Please copy out every line in the items below that contains the word "width".

SUPPLIED DATA:
-- start --

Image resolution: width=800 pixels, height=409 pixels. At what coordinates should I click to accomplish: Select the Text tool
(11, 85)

-- end --
-- start --

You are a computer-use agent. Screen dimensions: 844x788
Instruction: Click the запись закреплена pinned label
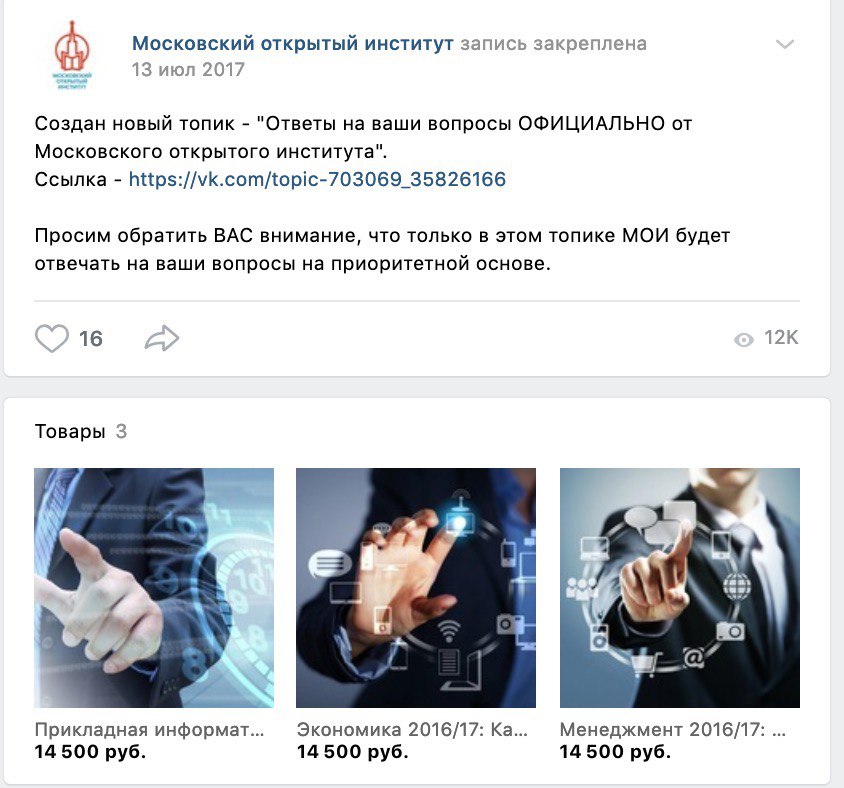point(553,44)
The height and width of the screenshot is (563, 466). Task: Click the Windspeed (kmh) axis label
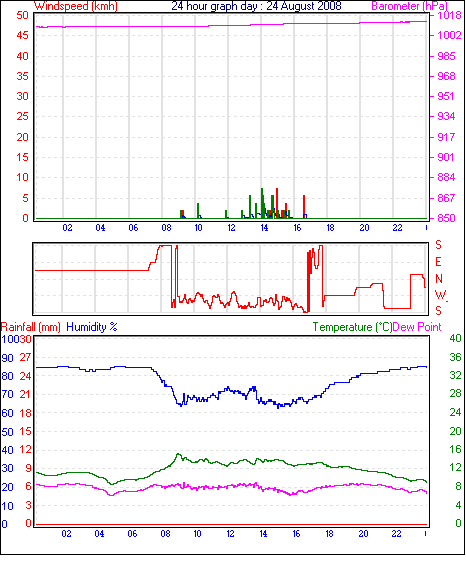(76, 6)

-- end --

EXERCISE SOLUTION:
Image resolution: width=800 pixels, height=409 pixels. At what coordinates should I click to accomplish: Select the Text tool
The height and width of the screenshot is (563, 466). Task: Click the Windspeed (kmh) axis label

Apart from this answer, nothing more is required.